Der Steinfisch: Kleiner Fisch, tödliche Wirkung

Er sieht aus wie ein Stück Felsen – und genau das macht ihn so gefährlich. Der Steinfisch, der an tropischen Küsten in flachem Wasser lebt, ist der giftigste Fisch der Welt. Gut getarnt liegen seine schartigen, steinähnlichen Körper auf dem Meeresboden, wo sie leicht mit Geröll verwechselt werden können. Wer unachtsam darauf tritt, erleidet schlimme Konsequenzen.

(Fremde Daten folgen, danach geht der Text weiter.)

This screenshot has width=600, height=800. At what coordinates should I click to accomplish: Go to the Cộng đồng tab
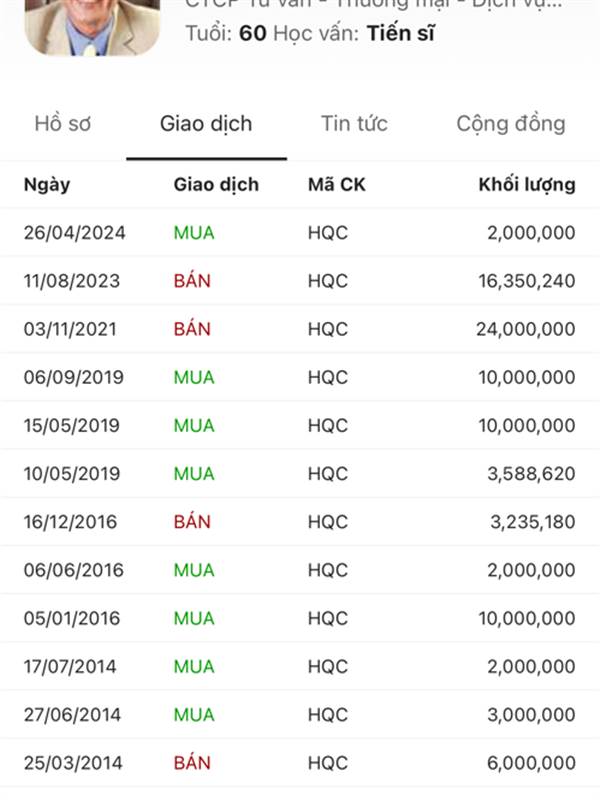511,124
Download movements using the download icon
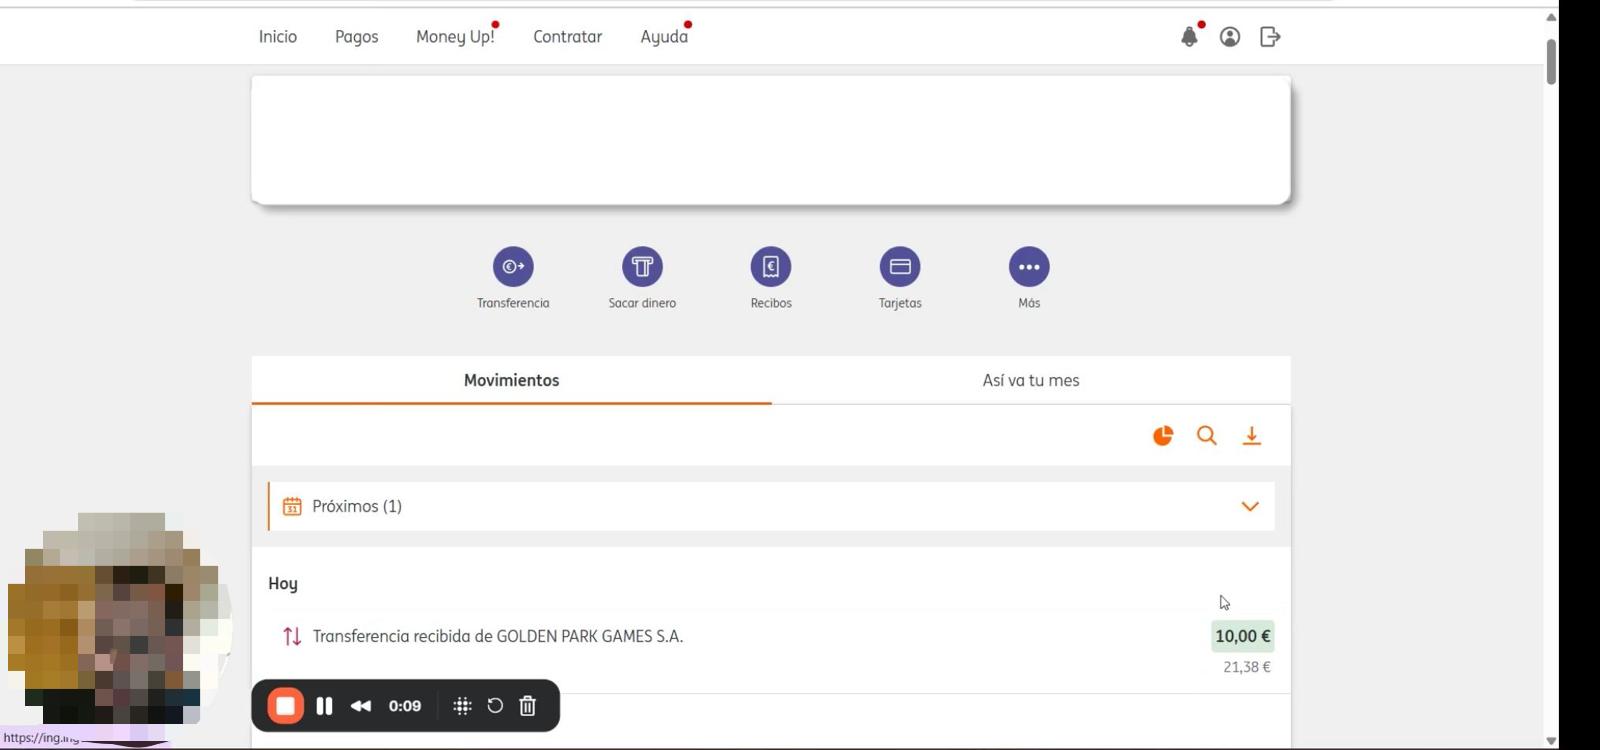 [x=1251, y=436]
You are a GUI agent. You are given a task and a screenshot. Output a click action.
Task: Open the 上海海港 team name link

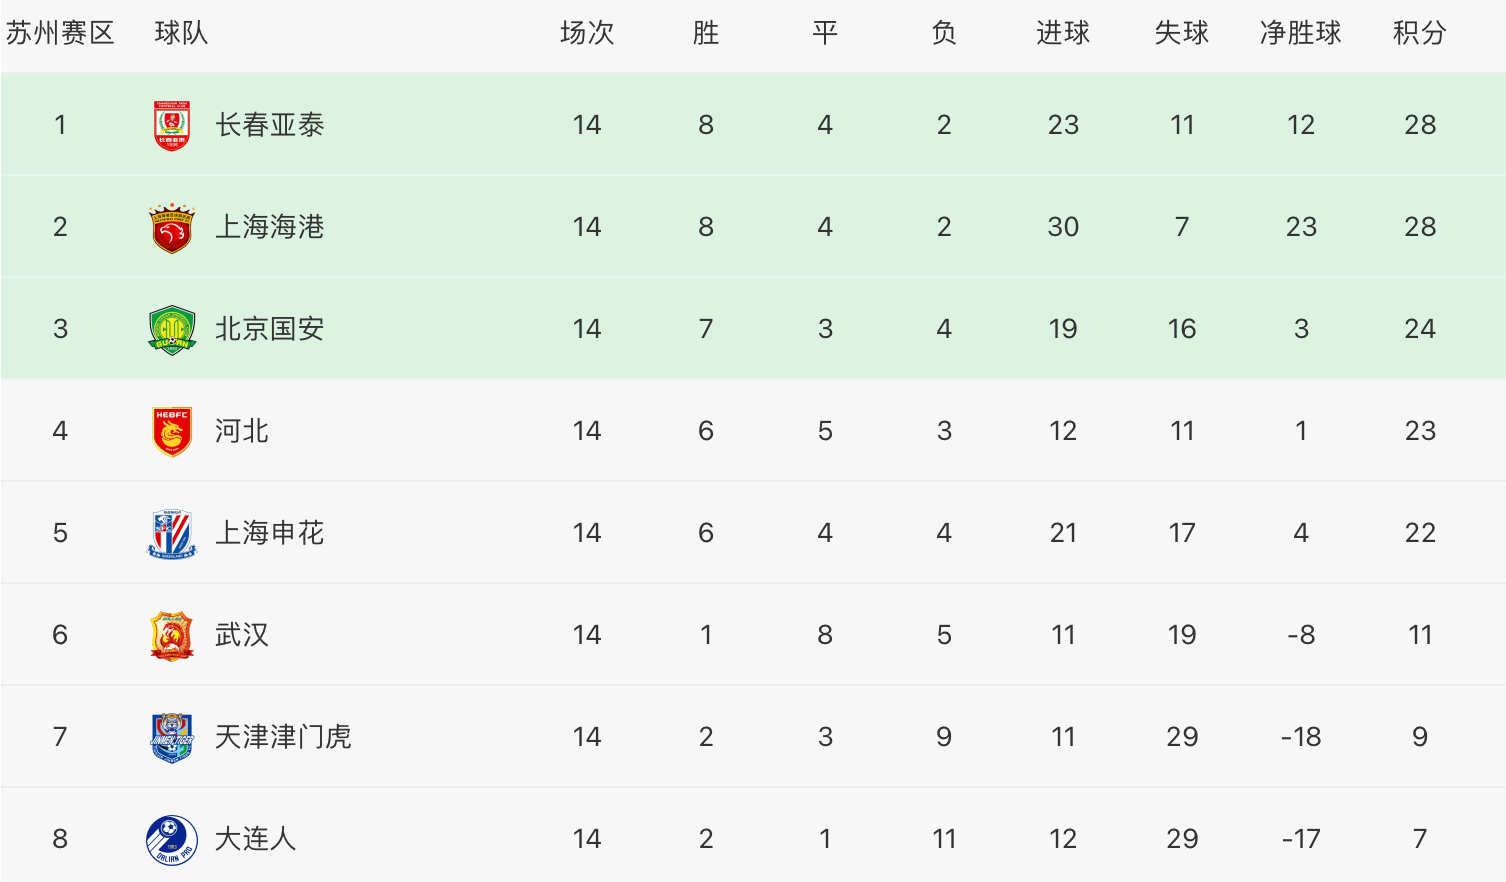tap(270, 227)
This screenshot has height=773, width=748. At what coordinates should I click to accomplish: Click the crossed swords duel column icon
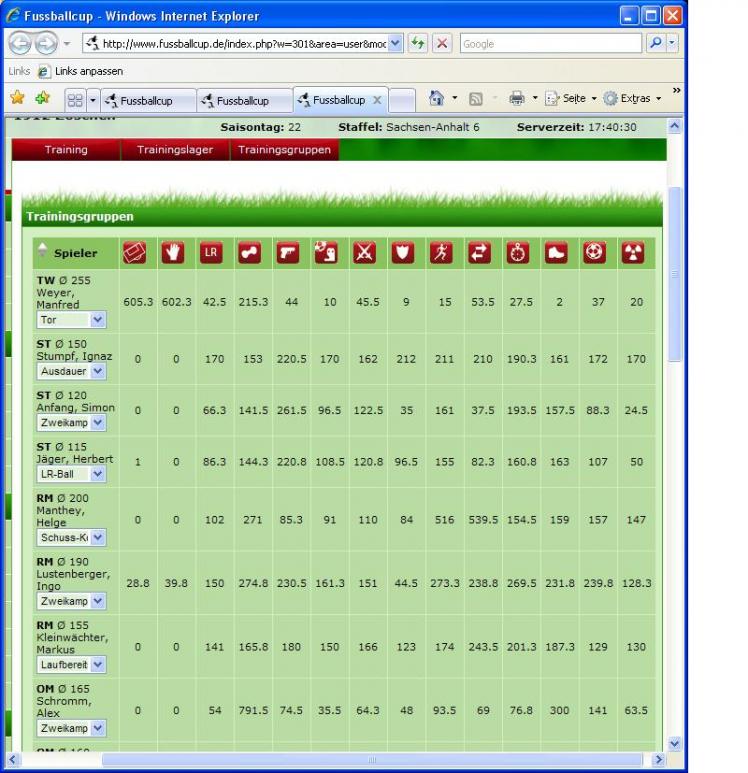tap(364, 253)
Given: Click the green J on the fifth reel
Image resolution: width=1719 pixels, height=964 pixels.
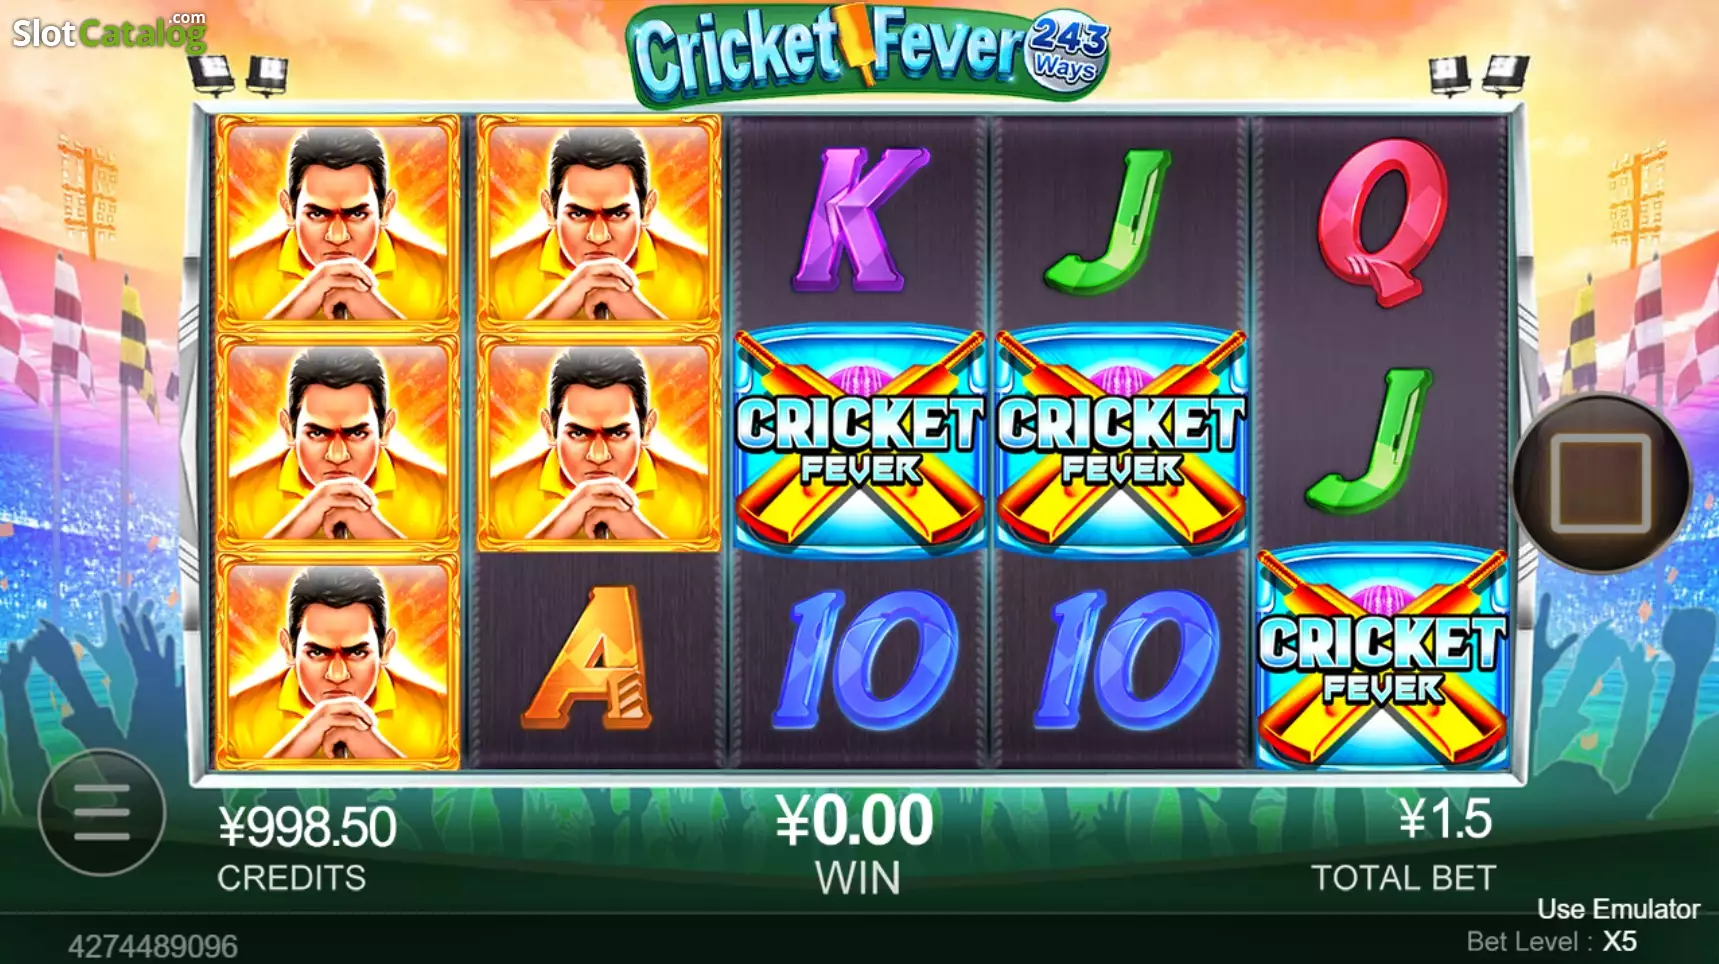Looking at the screenshot, I should click(x=1369, y=441).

Der Steinfisch trägt bis zu dreizehn Stacheln auf seinem Rücken, die mit einem hochwirksamen Gift gespickt sind. Dieses Gift kann unerträgliche Schmerzen, starke Schwellungen, Atemnot, Lähmungen und sogar das Absterben von Gewebe auslösen. In schweren Fällen kann es zu Schockzuständen kommen – und ohne Behandlung sogar zum Tod. Besonders gefährlich: Einige Arten können ihr Gift sogar spritzen, wenn sie bedroht werden.

Trotz seiner tödlichen Verteidigung ist der Steinfisch kein aggressiver Jäger. Er wartet regungslos auf Beute wie kleine Fische und Krebstiere, bis sie nahe genug herankommen. Dann verschwinden sie im Nu in seinem großklaffenden Maul.

Weltweit gibt es mehrere Arten von Steinfischen, darunter die berüchtigte Synanceia verrucosa. In Risikogebieten – vor allem im Indopazifik – warnen Schilder vor ihnen. Wer am Strand oder im flachen Wasser läuft, sollte auf jeden Fall Schuhe tragen.

Glücklicherweise gibt es ein Gegengift, das in Kliniken in betroffenen Regionen verfügbar ist. Dennoch: Wer einmal die Wirkung des Steinfisches spürt, wird sie kaum vergessen – und das Wasser danach mit mehr Respekt betreten.